FTC influencer marketing crackdown

The Lord & Taylor dress that drew the FTC’s attention. Image source: FTC

Expect the Federal Trade Commission (FTC) to begin penalizing brands for publishing deceptive advertising and failing to disclose payments to influencers.

The FTC issued guidelines last December on native advertising that is designed to integrate seamlessly with websites’ editorial content. The guidelines reaffirmed its principle that “advertisements and promotional messages that promote the benefits and attributes of goods and services should be identifiable as advertising to consumers.” The FTC has also published Endorsement Guidelines, based on truth-in-advertising principles. The guidelines outline how companies should reveal monetary compensation to social media influencers who endorse their products.

Many marketers have not yet gotten the message.

The Lord & Taylor Case

Most recently, the FTC called out Lord & Taylor for paying influencers to share photos of themselves wearing its dress.  The company paid 50 fashion influencers between $1,000 and $4,000  to share a photo of themselves wearing a dress from the company’s “Designer Lab” collection on Instagram, according to the FTC.

The campaign reached 11.4 million users and generated 328,000 brand engagements. The dress quickly sold out. The company didn’t tell the influencers to reveal that the posts were essentially paid advertisements, although it did pre-approve the posts and require them to include the hashtag #DesignLab for tracking purposes.

Lord & Taylor also paid online fashion magazine Nylon to run a native advertising article on the dress collection, again not disclosing that it was sponsored.

“The FTC’s policy applies time-tested truth-in-advertising principles to modern media,” stated Jessica Rich, director of the Bureau of Consumer Protection, in the FTC press release. “People browsing the Web, using social media, or watching videos have a right to know if they’re seeing editorial content or an ad.”

The campaign results raise the question: Would customers have purchased the dress if they had known the posts were paid advertisements?

No Fines Issued — Yet

The agency leveled no monetary fine.

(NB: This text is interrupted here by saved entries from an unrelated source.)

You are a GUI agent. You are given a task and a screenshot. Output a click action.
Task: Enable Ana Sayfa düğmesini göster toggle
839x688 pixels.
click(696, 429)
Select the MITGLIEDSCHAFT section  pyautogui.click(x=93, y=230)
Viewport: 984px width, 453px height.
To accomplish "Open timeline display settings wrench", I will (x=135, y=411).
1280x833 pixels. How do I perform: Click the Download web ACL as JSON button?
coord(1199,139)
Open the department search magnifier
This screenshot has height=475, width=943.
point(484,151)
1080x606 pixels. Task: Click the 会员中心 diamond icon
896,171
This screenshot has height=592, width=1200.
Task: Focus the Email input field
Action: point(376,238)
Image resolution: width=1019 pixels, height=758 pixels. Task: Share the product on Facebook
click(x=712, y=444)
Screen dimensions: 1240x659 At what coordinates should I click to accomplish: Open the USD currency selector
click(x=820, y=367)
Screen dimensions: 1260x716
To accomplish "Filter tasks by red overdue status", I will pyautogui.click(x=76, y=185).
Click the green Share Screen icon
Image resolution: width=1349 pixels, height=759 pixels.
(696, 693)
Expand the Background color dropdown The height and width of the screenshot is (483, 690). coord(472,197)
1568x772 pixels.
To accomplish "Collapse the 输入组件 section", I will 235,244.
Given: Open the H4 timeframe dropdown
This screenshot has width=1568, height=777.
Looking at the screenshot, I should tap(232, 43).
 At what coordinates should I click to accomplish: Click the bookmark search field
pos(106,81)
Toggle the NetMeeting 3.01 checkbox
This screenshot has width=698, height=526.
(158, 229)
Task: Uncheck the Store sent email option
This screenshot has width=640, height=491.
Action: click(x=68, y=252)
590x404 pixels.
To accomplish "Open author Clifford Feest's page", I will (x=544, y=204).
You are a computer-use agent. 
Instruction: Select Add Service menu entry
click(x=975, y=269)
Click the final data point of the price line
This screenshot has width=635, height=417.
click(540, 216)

Instead, the settlement essentially tells the company to adhere to its guidelines going forward and re-emphasized its rules.

“As the FTC issues more complaints against brands that fail to insist on complete disclosure, you can expect to see more punitive settlements,” comments BusinessGrow contributing columnist Kerry O’Shea Gorgone, a lawyer and digital marketing expert.  “Makes sense: they’ve told you they’re serious, you need to listen.”

Gorgone urges brands to create written agreements with influencers they work with and create a formal band ambassador program. “When you formalize your relationship with brand ambassadors, you deepen your relationship with them and increase the likelihood that they’ll adhere to brand guidelines relating to disclosure,” she advises.

Native Ad Guidelines

To avoid allegations of deception in native advertising, the FTC recommends considering:

Transparency. An advertisement or promotional message shouldn’t suggest or imply that it’s anything other than an ad.

Disclosures. If it’s not clear that the ad is commercial in nature, a disclosure may be necessary to ensure consumers understand that the content is advertising.

Clear disclosures. If a disclosure is needed, it must be clear and prominent. Consumers must be able to see and understand them. In video ads, they must be on the screen long enough to be noticed, read, and understood. For audio disclosures, they must be read at a cadence that’s easy to understand. The FTC says clear disclosures are:

  • in clear and unambiguous language,
  • as close as possible to the native ads to which they relate,
  • in a font and color that’s easy to read and
  • in a shade that stands out against the background.

Bottom Line: An FTC settlement with a major brand over its native advertising and influencer marketing program is probably only the first of more to come. The agency is likely to become increasing punitive against companies that don’t disclose that native ads and influencer posts are paid advertisements.